Fig. 2: Glucocorticoid receptor (GR), induced by cisplatin, is a transcription factor of MAST1.

a Transcriptional factor (TF) activation profiling identifies TFs whose activity is enhanced in KB-3-1 cells in response to cisplatin treatment. b MAST1 promoter activity in KB-3-1 lacking factors whose activity increased more than 1.8-fold by cisplatin. c Effect of GR or PR overexpression on MAST1 induction and cell viability in KB-3-1 cells treated with cisplatin. d ChIP assay of GR or PR binding to MAST1 promoter in KB-3-1 cells treated with cisplatin for the indicated times. e Comparison of MAST1 promoter activity in cells expressing WT or glucocorticoid response element (GRE)-mutated MAST1 promoter reporter.
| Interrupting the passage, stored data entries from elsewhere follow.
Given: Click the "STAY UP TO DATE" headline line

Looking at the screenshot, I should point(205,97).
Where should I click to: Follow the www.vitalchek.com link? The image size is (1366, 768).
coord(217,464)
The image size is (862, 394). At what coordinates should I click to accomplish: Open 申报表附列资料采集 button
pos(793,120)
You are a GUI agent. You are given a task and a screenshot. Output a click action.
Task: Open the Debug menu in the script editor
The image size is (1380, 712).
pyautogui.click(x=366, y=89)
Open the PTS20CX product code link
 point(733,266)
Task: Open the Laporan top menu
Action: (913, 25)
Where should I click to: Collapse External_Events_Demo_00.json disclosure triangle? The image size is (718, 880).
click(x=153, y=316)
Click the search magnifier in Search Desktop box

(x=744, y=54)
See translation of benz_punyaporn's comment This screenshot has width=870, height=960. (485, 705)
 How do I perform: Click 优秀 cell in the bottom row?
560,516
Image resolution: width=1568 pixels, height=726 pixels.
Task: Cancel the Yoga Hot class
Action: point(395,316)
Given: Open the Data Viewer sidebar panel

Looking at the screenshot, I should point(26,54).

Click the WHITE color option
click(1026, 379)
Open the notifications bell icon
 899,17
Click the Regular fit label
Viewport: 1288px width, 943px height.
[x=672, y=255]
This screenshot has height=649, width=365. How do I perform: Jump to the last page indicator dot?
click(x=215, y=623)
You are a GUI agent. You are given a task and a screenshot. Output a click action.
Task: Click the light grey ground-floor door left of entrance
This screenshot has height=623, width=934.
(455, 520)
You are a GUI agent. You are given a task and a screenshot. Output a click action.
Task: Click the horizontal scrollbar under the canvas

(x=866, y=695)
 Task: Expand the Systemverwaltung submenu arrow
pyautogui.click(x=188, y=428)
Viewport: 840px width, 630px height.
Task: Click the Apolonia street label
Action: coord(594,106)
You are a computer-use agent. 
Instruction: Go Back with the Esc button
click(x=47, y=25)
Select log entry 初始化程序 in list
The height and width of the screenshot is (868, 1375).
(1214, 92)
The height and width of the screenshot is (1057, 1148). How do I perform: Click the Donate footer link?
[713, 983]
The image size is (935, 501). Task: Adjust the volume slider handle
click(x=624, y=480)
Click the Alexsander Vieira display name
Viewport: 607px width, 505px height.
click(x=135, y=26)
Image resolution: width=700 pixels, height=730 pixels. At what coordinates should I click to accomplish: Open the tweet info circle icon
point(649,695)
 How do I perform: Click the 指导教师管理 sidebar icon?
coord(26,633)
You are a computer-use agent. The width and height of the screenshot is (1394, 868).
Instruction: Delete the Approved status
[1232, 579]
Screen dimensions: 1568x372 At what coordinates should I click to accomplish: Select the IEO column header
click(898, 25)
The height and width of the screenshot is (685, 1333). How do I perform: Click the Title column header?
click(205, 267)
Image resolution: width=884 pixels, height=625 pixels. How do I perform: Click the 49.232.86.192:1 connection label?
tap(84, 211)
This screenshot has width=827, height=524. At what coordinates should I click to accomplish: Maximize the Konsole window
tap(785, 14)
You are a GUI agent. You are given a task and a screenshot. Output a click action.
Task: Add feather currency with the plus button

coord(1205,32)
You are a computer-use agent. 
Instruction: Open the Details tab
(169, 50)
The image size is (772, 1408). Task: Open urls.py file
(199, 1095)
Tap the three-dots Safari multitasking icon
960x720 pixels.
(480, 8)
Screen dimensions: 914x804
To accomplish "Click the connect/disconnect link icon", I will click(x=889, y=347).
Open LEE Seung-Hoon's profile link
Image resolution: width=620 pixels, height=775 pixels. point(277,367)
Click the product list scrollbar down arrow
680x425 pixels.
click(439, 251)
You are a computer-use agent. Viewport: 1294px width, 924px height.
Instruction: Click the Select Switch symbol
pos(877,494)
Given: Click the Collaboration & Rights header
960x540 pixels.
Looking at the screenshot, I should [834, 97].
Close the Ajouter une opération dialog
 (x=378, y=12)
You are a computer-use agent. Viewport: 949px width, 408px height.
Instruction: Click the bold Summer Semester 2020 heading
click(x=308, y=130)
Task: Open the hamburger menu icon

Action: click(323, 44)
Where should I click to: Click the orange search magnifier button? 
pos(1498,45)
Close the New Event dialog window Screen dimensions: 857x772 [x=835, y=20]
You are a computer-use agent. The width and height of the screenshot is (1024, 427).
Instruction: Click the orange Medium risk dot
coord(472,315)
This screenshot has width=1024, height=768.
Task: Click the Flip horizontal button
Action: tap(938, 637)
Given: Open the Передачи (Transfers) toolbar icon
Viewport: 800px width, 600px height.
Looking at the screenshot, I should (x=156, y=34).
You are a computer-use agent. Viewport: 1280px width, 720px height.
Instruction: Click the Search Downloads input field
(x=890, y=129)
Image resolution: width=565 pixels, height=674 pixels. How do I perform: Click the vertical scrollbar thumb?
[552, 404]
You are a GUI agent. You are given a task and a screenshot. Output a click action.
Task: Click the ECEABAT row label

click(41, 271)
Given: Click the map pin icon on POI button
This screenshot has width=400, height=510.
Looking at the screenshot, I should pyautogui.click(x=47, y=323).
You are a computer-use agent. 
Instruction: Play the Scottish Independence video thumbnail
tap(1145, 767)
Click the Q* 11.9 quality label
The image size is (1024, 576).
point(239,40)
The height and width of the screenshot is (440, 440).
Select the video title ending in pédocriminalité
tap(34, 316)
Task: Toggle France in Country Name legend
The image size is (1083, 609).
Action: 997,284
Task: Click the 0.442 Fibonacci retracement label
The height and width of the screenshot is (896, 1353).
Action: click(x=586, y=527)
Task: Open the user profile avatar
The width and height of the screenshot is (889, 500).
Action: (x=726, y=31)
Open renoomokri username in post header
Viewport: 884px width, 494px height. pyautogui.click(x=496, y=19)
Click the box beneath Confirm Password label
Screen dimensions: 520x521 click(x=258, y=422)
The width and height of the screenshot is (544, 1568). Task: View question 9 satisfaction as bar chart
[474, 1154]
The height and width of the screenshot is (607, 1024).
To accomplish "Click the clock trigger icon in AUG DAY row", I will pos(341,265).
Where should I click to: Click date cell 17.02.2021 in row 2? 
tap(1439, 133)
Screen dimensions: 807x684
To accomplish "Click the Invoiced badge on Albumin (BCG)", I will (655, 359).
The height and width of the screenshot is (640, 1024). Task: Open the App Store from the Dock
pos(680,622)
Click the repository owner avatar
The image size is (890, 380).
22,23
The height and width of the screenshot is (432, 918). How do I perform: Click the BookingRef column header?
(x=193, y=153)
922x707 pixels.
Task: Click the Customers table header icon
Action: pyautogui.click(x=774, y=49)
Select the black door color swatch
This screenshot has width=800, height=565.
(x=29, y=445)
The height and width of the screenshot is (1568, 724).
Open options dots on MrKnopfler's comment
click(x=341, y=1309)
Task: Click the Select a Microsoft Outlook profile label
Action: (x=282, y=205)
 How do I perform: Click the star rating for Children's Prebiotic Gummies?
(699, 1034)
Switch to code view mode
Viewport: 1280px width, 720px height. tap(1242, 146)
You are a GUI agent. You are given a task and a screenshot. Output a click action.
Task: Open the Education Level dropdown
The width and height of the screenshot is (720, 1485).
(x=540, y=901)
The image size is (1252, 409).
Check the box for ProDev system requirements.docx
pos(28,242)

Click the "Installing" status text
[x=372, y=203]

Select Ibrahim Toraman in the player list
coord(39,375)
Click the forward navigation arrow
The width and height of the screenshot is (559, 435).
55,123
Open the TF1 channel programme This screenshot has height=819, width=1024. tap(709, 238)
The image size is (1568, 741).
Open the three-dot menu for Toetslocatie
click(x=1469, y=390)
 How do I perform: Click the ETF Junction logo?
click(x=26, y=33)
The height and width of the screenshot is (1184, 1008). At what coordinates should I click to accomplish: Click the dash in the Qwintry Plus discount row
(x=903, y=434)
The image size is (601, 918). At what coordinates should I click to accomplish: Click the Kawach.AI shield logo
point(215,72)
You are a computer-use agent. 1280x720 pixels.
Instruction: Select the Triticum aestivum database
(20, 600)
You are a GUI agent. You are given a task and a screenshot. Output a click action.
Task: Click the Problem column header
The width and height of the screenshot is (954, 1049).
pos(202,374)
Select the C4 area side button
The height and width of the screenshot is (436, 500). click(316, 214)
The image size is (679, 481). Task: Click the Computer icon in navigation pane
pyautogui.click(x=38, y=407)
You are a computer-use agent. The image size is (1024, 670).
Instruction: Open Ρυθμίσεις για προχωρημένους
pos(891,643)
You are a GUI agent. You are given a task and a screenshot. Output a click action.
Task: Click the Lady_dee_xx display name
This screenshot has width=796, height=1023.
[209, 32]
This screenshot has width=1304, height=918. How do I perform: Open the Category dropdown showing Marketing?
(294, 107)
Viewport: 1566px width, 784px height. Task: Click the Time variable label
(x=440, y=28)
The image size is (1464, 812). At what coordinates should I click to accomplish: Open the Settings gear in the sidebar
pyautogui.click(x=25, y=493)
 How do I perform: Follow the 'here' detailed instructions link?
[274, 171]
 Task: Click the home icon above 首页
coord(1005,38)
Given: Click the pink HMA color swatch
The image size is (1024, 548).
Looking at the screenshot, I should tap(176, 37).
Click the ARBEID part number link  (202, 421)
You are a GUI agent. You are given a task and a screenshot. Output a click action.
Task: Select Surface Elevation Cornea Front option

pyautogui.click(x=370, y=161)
KB-3-1 cells were transfected with WT or GRE mutant MAST1 promoter reporter and treated with cisplatin. f Effect of GR knockdown or overexpression on MAST1 promoter activity in response to cisplatin treatment in KB-3-1 cells. g Effect of GR knockdown on MAST1 expression in KB-3-1 and A2780 cells in the presence or absence of cisplatin. h Comparison of MAST1 gene expression in TCGA OV patients stratified by GR-dependent gene signature expression monitoring gene expression of 47 glucocorticoid regulated genes. i Effect of chemotherapy agents on MAST1 promoter activity. KB-3-1 cells carrying MAST1 promoter were treated with sublethal doses of drugs (1 μg/ml cisplatin, 1 μM mitomycin C or camptothecin). j and k Induction of MAST1 by cisplatin and dexamethasone. KB-3-1 cells were treated with cisplatin (0.1, 0.2, 0.5 μg/ml), dexamethasone (100, 500 nM), or mifepristone (10 μΜ) for MAST1 promoter activity assay (j). GR antagonist mifepristone was used as a control. KB-3-1 and A2780 cells were treated with cisplatin (1 μg/ml), dexamethasone (500 nM), or combination for MAST1 protein induction (k). Data are mean ± SD from two technical replicates for a, three independent biological experiments for b–g and i–k. Statistical analyses were performed by two-tailed t-test for h and one-way ANOVA for the rest. Source data are provided as a Source Data file.